Searchlight results of Experiment 4. A, MVPA performance on classifying behavioral choices is shown for the time window of 140–200 ms after the first scene onset. B, SVR performance on the asymmetry of visual complexity in the time window of 140–200 ms after the first scene onset. C, SVR performance on the asymmetry of object complexity in the time window of 360–420 ms after the first scene onset. The pentagrams illustrate significant clusters at TFCE one-tailed, p < 0.05.

Movie 1.

Video of an example trial to illustrate the experimental procedure of Experiment 2.

Collectively, MVPA and searchlight analyses consistently demonstrated the evidence of early neural correlates of scene memory distortion and visual complexity in the time window ∼100–200 ms and a late representation of object complexity ∼300 ms after the first scene image onset.

Discussion

Our findings revealed that scene memory was distorted upward and downward, causing AOV biases in subsequent judgments. In this regard, we deduced that the normalization process distorted scene memory in the encoding stage, resulting in subsequent judgment bias. Two lines of evidence supported this conclusion. First, the asymmetry of scene complexity and subjective AOV ratings could predict the behavioral AOV bias scores. Second, the fMRI and MEG experimental results revealed that the AOV biases were associated with cortical processing during the early encoding stage of scenes and V3/V4, PPA, and OPA regions were involved.

Mechanisms of AOV bias

The normalization theory posits that scene representations should be normalized toward a prior distribution to minimize errors associated with noisy perceptual inputs (Bartlett, 1932; Hemmer and Steyvers, 2009). In previous research, subjects’ fixations were centered latitudinally on the horizon when they freely explored a virtual reality environment, demonstrating the typical phenomenon of the equator bias (Rai et al., 2017; Sitzmann et al., 2018). On the other hand, the subjective AOV ratings were independently obtained from another large group of subjects and were normally distributed around the prototypical head-up AOV. Thus, this head-up AOV could be the prototypical viewpoint along the vertical axis. Notably, scenes with a lower subjective AOV rating than the head-up AOV were more likely associated with an up AOV choice and vice versa. Therefore, we deduced that the biased choices could be a direct consequence of the normalization process toward the prototypical head-up AOV.

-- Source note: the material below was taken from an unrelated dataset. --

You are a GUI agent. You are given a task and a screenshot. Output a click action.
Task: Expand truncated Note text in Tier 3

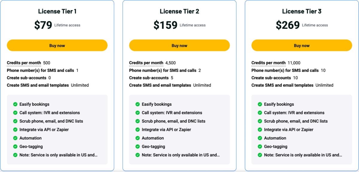tap(303, 155)
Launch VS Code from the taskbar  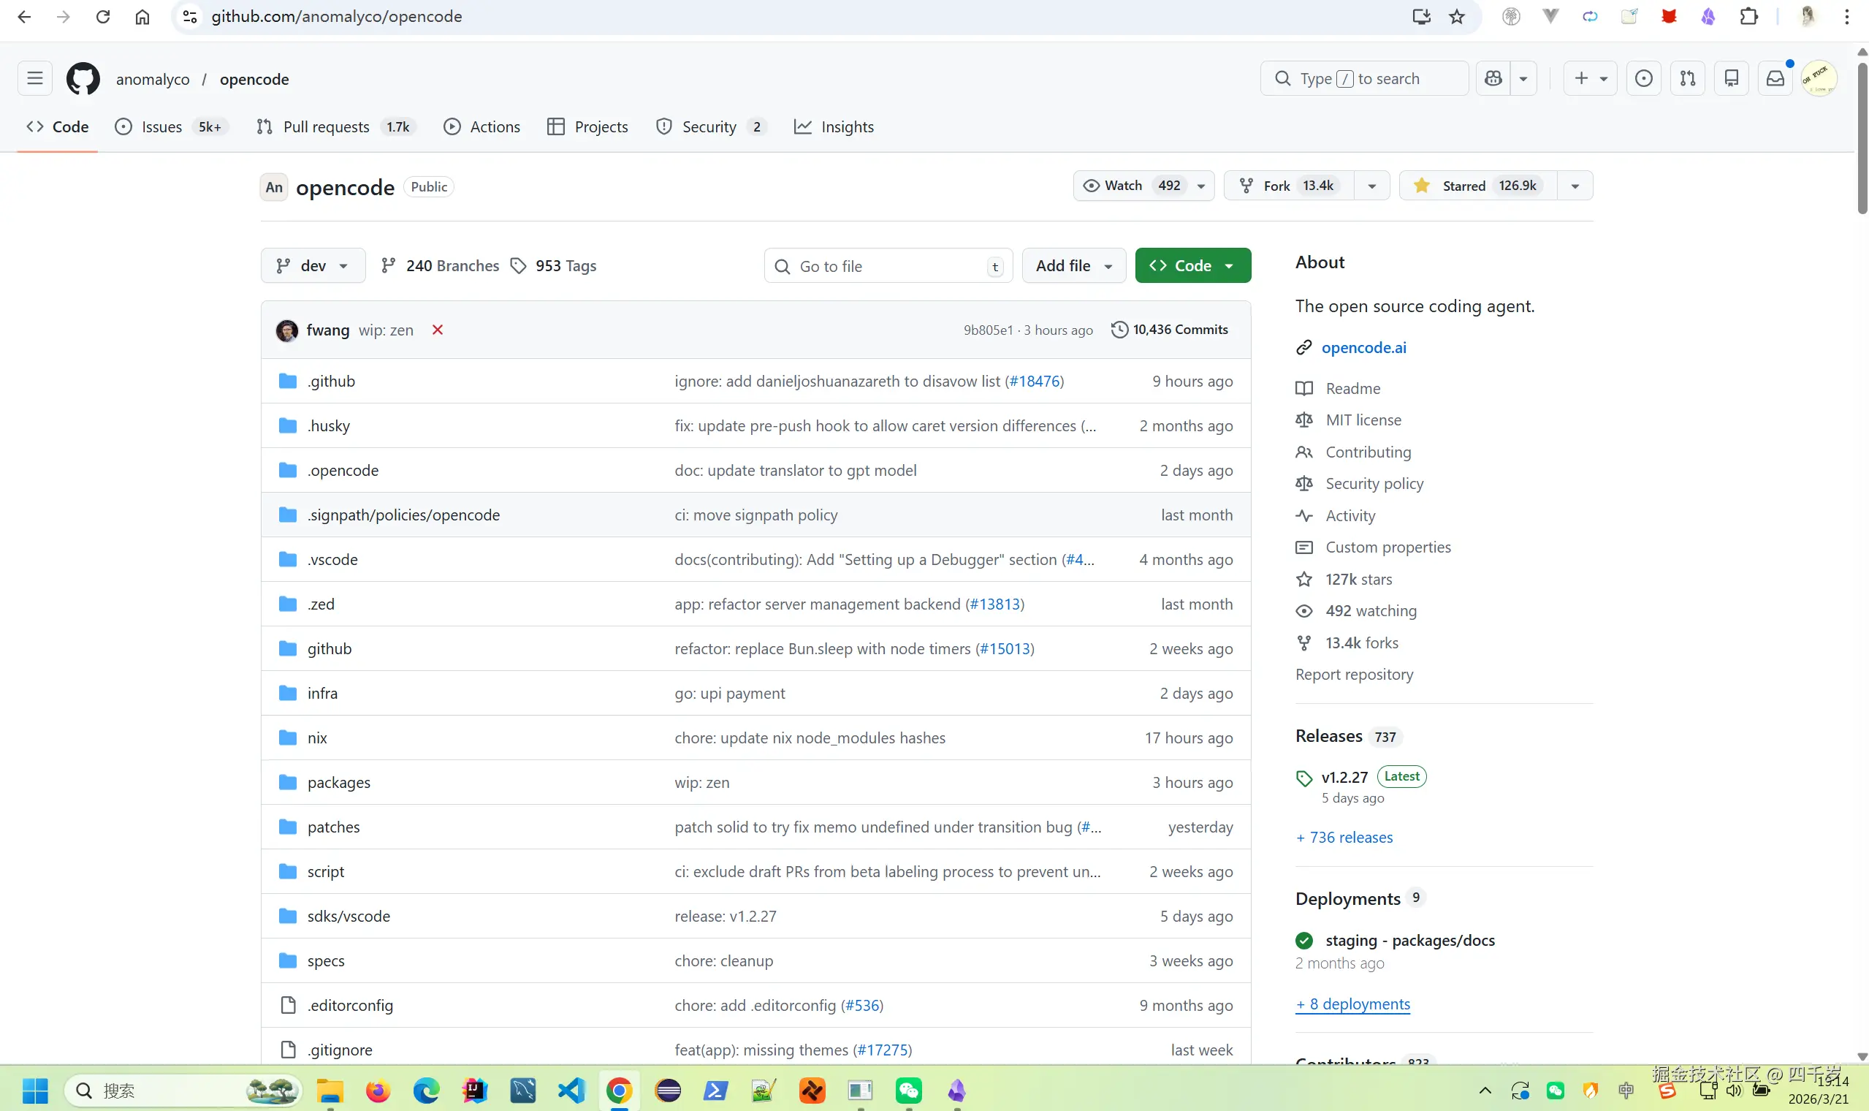point(571,1091)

Furthermore, the positive coefficients of the complexity asymmetry indicated that scenes’ intrinsic complexity information was involved in AOV bias. Recent research established that boundary transformation could be influenced by the number of objects and semantic information (J. Park et al., 2021; Greene and Trivedi, 2023). These findings suggested that the goal of boundary transformation is to normalize the amount of semantic information held in memory. Akin to this mechanism of boundary transformation, the relationship between complexity and AOV bias may also reflect an underlying cognitive process to balance the amount of visual and object complexity information at the top and bottom halves of each scene.

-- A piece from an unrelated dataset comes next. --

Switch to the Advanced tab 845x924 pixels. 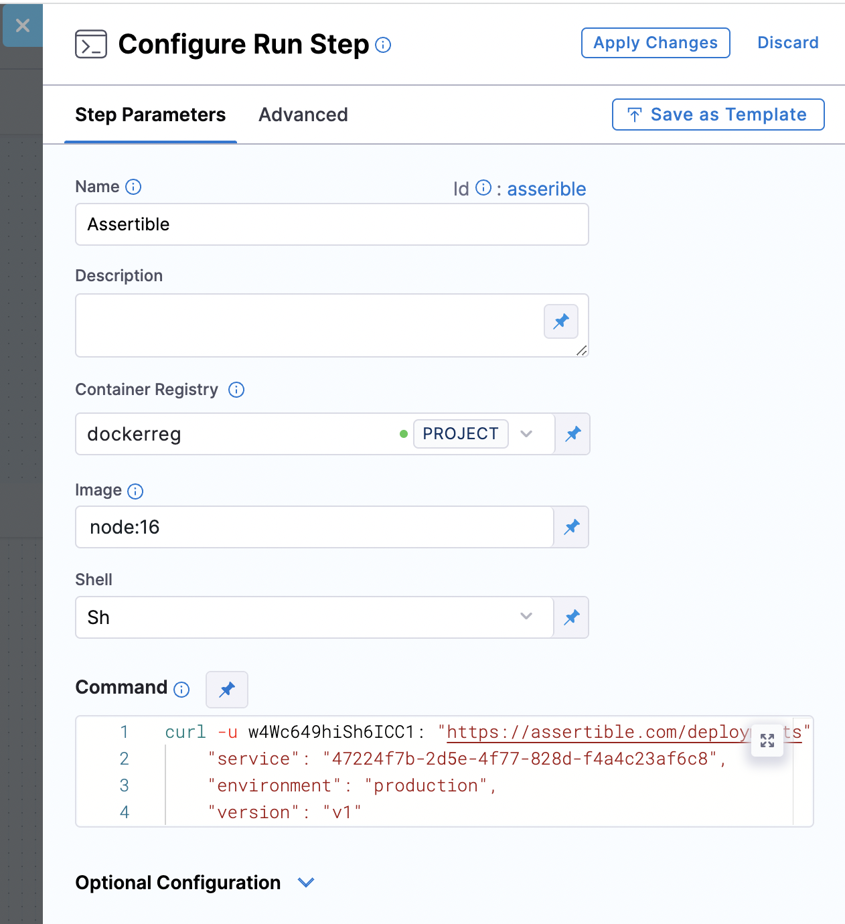click(x=303, y=114)
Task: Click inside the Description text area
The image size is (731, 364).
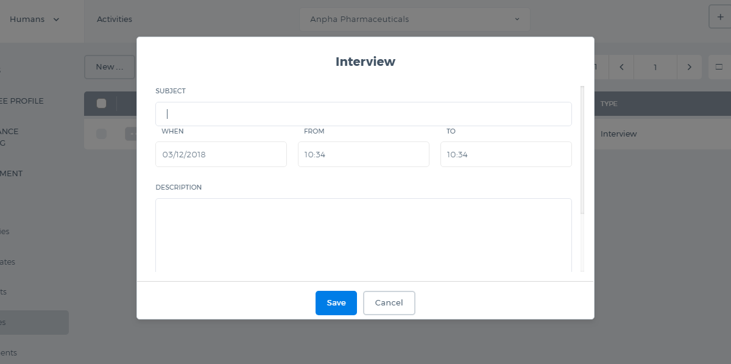Action: (x=364, y=235)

Notably, AOV bias focuses on memory distortion of scene images and may not reflect the memory patterns in naturalistic vision exploration. Herein, scene images were briefly presented within the foveal and parafoveal visual fields. Furthermore, the pitch of the subjects’ head position was well controlled in all experiments. These experimental designs limited the potential confounds of the subjects’ eye movement and head position, further ensuring that the AOV bias was the result of generic scene-processing activities in the brain. However, to examine the effects on subjects under natural visual explorations, future investigations with larger ecological capacities are required.

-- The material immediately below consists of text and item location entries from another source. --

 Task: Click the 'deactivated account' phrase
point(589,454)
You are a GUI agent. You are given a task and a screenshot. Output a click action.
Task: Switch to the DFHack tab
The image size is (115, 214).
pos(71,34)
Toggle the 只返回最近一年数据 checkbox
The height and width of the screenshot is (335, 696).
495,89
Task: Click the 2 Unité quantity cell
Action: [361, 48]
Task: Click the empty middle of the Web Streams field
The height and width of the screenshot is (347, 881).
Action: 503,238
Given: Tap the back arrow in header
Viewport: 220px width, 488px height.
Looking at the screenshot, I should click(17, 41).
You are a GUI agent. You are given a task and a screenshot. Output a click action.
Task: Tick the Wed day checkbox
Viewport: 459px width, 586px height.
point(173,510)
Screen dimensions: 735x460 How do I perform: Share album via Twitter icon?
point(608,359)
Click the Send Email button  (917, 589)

We speculated that AOV bias and boundary transformation are different aspects of the same memory distortion process—normalization toward the prototypical viewpoint of a scene. According to the current study, as well as other previous investigations, the normalization process is reflected in two aspects: shifting the viewpoint in memory toward a high-probability viewpoint and balancing the amount of information in the scene. Moreover, the regression analysis of the free adjustment task showed that boundary transformation was not a significant predictor of AOV bias, showing that AOV bias cannot be attributed to boundary transformation.

AOV bias in the feedforward sweep of scene processing

The decoding performance of AOV bias and visual complexity asymmetry arose at the same time interval (peaked ∼170 ms after the first image onset) in the occipital sensors of the MEG experiment. Furthermore, previous electroencephalography research revealed that the influence of low-level visual features on the scene-related signal begins early (100–200 ms) in occipital electrodes (Groen et al., 2013, 2016). The overlapped decoding of AOV bias and visual complexity, as well as the associated early time window, indicate that memory distortion first occurred at the feedforward sweep of the scene's representation.

Consistent with the MEG results, we discovered that regions in the ventral visual pathway, including V3/V4, PPA, and OPA, were associated with bias formation in the fMRI experiment. Numerous electrophysiological studies in macaques and imaging investigations in humans showed that V4 is critically involved in the intermediate-level computation that connects simple edges to complex objects in the ventral visual pathway (Kourtzi and Connor, 2011; Roe et al., 2012; Pasupathy et al., 2020). Another relevant study demonstrated that V4 and adjacent neural regions exhibited more robust activation in response to scene images with higher visual complexity (Groen et al., 2018). Among the scene-selective areas, we discovered high decoding performance in PPA and OPA, but not in RSC. Previous research has reported that PPA and OPA are better in representing and navigating local scenes, whereas RSC integrates local scenes into a wider space (Julian et al., 2018; Peer and Epstein, 2021). Based on the distinct functions of these areas, PPA and OPA are more likely to encode the viewpoint during scene perception. Previous studies reported that the early visual cortex, PPA, and OPA are strongly linked to scene perception (Baldassano et al., 2016), implying that the intermediate-level area (V4) may be involved in the computation of complex information and, through functional connections with PPA and OPA, contributes to the distorted representation of scenes.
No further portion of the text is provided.